One small touch that reveals the alienness of the Japanese mind, which accords absolute primacy to social roles over individual identity, is that two apostate priests were simply given the identities of dead Japanese men: their houses, wives, children, even their names. One wonders what the wives and children thought of the arrangement. But that apparently did not matter any more than whether some of them might have prayed in their hearts to Jesus. The first man is said to have been executed, so maybe the whole family was being punished.
There are two debates between the Inquisitor and one of the captive priests. The Japanese clearly think Christianity is false, but they diplomatically declare that it may be true in Portugal, but it is not true in Japan. The priest glibly replies that truth is universal. Of course the Japanese wondered why a universal truth required that converts adopt foreign names and customs. They might have wondered why a universal truth came to them from men of a different race, speaking a different tongue, who told stories of a very particular tribe in the Near East (near to Europe, that is), who answered to a man in Rome, and who worked hand in glove with European conquerors and colonizers. That’s a whole lot of particularism, and in its face, who can blame the Japanese for choosing to defend their own culture, religion, and independence – with Christianity’s own weapons, if necessary?
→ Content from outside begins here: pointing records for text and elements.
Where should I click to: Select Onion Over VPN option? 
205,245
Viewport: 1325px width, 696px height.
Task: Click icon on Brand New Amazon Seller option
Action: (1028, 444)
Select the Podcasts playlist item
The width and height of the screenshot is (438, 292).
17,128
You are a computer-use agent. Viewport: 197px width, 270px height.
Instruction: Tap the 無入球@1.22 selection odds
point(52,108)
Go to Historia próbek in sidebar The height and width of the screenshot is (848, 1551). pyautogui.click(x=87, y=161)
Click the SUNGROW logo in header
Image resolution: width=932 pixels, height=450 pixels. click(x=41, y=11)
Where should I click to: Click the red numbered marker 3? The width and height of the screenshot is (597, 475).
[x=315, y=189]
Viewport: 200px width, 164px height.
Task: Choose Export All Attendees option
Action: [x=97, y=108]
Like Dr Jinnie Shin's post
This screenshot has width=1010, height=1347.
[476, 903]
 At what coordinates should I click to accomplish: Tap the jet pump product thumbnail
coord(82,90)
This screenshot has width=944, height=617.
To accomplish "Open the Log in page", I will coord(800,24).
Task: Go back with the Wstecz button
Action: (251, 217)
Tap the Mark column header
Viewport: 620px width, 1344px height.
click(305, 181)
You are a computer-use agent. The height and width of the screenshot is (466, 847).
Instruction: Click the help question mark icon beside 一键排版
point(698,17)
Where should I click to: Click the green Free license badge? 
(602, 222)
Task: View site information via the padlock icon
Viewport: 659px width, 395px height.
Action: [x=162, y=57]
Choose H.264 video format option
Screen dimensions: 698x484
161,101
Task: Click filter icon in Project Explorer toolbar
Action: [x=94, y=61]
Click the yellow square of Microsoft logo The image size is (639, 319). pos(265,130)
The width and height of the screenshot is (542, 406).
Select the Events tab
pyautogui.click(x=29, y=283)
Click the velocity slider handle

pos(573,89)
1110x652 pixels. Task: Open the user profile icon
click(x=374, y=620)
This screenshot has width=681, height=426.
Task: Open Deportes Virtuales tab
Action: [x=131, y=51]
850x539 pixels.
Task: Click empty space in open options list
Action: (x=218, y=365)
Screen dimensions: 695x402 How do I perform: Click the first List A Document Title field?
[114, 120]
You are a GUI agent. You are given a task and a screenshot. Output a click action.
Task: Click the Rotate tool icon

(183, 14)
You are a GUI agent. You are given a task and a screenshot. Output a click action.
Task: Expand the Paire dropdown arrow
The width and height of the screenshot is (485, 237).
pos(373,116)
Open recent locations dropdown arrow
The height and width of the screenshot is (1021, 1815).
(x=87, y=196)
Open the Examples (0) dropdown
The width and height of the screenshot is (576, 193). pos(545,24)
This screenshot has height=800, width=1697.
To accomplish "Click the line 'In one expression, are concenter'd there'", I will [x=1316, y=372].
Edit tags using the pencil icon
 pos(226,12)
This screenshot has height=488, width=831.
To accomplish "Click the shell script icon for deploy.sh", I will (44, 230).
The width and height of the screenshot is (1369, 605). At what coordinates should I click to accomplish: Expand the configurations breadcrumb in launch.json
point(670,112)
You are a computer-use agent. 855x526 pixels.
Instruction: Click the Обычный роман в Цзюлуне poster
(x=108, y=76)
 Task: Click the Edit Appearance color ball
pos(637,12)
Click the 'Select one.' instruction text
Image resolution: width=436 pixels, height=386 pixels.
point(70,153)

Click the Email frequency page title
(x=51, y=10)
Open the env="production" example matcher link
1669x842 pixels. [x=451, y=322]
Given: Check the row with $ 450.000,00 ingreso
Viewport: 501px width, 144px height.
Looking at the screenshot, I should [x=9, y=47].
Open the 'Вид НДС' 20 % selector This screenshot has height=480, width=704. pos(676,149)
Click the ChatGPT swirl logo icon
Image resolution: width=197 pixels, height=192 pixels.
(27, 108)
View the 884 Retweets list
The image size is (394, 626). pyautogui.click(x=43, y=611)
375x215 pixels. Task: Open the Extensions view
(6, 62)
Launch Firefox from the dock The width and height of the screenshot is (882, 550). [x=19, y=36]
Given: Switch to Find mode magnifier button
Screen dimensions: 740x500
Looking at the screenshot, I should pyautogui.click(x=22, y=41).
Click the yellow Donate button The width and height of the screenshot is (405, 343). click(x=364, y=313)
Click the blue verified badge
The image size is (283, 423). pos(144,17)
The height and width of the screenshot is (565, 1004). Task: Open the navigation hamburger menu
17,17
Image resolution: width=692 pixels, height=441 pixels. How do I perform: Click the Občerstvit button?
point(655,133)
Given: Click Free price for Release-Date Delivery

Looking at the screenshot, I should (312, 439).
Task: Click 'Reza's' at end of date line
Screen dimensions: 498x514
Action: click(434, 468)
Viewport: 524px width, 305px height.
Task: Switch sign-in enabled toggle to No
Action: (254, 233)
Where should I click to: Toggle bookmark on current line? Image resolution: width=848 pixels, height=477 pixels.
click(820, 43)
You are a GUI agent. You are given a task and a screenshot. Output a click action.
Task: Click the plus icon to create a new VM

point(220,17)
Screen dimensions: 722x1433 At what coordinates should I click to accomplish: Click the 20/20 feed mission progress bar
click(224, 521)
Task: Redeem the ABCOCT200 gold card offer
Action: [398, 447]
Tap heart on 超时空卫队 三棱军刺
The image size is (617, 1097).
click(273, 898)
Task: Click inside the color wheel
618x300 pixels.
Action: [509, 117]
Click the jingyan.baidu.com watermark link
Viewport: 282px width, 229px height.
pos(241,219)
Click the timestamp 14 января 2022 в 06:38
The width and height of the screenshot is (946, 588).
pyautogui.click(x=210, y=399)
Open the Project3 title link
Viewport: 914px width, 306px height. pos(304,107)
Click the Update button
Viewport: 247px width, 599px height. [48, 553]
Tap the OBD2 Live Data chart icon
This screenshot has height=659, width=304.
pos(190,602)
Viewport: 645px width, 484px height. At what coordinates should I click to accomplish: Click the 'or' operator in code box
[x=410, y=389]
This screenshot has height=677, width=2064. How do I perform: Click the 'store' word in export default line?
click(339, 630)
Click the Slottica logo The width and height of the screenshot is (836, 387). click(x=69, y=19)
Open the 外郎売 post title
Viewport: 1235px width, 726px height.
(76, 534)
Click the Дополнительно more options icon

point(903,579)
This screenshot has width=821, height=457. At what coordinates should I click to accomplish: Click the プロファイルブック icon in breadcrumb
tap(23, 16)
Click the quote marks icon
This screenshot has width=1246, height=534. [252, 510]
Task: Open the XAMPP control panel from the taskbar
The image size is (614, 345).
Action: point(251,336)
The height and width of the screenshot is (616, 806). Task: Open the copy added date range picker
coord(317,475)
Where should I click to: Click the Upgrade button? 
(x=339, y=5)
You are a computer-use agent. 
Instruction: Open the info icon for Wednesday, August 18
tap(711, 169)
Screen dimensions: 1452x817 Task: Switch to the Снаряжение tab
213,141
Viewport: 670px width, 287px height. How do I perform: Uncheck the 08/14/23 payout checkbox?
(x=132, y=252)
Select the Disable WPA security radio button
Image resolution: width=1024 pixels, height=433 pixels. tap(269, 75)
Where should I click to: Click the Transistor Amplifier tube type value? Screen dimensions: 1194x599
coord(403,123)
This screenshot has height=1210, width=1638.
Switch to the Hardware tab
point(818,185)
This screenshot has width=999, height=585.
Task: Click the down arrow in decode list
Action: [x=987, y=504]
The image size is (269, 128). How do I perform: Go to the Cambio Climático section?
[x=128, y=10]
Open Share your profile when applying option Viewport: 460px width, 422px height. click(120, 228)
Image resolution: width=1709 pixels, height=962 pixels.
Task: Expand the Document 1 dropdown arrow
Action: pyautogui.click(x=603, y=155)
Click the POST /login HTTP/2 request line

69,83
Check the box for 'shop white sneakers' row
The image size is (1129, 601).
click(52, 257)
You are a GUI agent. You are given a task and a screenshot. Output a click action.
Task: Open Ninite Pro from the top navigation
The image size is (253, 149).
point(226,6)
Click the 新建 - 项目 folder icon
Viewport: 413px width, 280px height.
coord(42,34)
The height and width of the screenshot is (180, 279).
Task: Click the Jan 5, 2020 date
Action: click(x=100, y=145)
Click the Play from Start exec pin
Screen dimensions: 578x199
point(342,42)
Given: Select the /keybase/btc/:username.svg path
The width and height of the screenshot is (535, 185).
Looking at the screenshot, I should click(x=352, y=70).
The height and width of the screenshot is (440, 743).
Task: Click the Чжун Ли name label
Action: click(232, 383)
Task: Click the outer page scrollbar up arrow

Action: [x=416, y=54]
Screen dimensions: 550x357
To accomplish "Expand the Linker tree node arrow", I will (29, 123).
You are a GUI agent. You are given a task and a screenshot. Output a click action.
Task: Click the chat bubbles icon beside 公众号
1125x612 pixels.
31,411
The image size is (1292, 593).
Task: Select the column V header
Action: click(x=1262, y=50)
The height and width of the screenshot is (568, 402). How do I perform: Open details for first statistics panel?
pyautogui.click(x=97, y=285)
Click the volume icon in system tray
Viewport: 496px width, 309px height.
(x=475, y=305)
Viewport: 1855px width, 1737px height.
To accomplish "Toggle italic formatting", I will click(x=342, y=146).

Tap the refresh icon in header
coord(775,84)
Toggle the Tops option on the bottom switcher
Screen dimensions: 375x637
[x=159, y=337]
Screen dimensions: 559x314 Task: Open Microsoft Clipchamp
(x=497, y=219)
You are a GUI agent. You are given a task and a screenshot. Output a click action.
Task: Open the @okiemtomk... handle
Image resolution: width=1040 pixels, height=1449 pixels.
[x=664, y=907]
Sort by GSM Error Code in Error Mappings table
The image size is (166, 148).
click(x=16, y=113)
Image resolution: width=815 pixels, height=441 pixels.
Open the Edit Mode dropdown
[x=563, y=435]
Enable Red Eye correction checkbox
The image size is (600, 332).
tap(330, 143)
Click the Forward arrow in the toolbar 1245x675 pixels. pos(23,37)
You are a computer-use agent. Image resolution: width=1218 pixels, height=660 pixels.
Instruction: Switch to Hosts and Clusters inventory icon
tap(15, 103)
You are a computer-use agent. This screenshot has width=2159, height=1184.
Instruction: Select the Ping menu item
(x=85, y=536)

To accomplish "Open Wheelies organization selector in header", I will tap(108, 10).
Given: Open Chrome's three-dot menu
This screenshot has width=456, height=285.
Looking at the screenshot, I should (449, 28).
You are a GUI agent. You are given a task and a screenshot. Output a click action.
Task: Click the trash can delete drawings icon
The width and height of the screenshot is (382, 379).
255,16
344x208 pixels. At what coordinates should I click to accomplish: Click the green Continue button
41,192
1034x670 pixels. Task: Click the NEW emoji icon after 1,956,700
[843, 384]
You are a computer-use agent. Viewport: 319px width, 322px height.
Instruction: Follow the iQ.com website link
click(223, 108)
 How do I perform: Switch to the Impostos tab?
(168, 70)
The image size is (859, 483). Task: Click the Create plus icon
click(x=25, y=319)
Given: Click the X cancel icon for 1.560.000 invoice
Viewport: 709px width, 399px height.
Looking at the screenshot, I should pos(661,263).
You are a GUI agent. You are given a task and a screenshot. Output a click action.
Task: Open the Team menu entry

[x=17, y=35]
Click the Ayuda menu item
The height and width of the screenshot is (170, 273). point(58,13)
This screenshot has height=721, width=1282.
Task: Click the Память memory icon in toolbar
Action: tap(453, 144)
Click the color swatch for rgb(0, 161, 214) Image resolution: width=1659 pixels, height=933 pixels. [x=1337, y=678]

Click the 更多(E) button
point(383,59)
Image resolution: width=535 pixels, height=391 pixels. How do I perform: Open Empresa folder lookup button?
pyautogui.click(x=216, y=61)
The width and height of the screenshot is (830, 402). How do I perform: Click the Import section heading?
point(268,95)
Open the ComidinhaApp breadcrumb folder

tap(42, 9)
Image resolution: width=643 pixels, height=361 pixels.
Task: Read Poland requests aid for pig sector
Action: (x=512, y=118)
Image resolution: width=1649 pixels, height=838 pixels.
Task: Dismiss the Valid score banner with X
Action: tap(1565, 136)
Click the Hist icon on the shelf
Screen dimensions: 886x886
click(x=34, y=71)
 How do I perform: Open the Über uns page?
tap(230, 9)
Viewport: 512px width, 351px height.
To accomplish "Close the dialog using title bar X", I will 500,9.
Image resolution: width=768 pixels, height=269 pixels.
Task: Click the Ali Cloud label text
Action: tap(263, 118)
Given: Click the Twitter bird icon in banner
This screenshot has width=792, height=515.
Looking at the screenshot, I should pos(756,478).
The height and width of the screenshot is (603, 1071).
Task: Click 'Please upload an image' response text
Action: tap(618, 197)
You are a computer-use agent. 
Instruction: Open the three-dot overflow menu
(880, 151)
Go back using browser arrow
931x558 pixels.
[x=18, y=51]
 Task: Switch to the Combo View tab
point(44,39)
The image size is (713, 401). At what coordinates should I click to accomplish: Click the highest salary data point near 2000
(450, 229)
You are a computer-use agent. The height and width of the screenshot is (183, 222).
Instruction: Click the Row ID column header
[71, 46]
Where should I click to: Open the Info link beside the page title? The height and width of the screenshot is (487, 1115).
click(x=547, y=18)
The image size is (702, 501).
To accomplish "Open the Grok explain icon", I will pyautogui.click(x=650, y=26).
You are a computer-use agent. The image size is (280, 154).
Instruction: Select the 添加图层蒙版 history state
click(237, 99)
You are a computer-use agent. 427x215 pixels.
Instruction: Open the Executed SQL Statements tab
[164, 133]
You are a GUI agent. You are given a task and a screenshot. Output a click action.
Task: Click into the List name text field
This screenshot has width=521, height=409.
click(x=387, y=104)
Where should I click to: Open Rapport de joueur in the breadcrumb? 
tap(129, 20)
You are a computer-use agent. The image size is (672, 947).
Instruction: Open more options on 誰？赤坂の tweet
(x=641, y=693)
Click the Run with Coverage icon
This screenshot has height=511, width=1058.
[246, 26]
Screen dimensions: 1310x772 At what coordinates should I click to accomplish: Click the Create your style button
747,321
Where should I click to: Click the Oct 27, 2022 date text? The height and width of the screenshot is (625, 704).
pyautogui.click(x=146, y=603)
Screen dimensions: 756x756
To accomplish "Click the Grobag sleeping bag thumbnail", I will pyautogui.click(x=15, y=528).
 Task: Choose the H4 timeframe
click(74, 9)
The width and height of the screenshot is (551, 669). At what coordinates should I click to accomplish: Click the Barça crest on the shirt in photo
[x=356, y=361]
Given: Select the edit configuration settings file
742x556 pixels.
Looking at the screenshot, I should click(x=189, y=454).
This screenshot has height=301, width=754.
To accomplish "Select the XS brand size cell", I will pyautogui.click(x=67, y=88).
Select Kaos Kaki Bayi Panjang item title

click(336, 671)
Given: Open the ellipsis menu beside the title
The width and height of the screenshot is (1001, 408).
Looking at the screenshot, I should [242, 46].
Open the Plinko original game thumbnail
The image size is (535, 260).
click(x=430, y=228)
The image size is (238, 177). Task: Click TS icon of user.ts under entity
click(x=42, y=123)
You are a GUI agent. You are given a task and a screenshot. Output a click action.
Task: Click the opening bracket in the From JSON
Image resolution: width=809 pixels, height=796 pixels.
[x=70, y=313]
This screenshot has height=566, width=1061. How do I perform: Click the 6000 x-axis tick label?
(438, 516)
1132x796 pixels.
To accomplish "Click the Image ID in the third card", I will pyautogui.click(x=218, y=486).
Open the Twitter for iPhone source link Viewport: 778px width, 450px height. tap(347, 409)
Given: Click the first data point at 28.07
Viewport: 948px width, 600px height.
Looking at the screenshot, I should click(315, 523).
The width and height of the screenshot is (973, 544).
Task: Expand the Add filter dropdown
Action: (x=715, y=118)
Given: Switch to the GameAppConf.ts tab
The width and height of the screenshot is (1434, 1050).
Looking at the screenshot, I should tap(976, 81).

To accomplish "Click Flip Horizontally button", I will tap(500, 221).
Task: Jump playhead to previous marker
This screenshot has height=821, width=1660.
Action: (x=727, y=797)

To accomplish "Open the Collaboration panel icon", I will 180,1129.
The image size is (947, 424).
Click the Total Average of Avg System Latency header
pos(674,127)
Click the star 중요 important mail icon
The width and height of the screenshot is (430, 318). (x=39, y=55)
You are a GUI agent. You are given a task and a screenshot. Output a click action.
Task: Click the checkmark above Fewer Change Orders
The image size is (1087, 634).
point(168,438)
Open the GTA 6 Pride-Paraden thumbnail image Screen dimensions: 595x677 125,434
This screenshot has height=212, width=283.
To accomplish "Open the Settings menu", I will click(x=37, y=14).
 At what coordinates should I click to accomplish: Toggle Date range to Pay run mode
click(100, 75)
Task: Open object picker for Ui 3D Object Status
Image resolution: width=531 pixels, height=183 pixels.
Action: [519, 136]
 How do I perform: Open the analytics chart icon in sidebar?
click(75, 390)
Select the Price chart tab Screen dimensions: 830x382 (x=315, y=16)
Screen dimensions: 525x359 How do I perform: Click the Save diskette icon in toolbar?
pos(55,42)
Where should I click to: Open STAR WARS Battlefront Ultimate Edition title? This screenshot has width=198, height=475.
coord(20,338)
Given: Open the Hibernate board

Silence is a superb film, largely because of its intelligent script and sensitive acting. The pacing is slow and thoughtful. The camera work is not flashy, focusing on its objects for seconds at a time. There are no American gangsters, kung-fu fighting, CGI monsters, or laser battles. In short, this is a movie for grown-ups. Silence is one of Scorsese’s best films. The fact that it springs from and portrays intense Christian devotion will rankle and discomfit modern Leftists. But in the end, I predict that it will win great critical acclaim. It will not sell a lot of tickets, though, unless the churches promote it like The Passion of the Christ. See Silence in the theater, not because “you’ve got to see it on the big screen,” but because we should want this movie to do well, so more movies like it are made.
Although Silence was long in the making, there is a kind of symbolic appropriateness about the fact that it was released after the election of Donald Trump. Political Correctness is dying. We’re saying “Merry Christmas” again. And movies like Silence are being made. Meme it, until the spirits of the enemy completely break, until they trample on their Hope posters and begin to praise Kek.
From an Identitarian point of view, Silence is somewhat paradoxical. On the one hand, it is a story about the heroism and suffering of European Christians and their Japanese converts. And for all the film’s fair-mindedness toward the Japanese Inquisitor – itself a very white thing – Silence remains an essentially Christian film dedicated, at the end, to the greater glory of God. On the other hand, all my sympathies ultimately were with the Japanese, not because white is bad and non-white is good, but because their cunning and ruthless struggle against a colonizing universalism is the struggle of all white men today.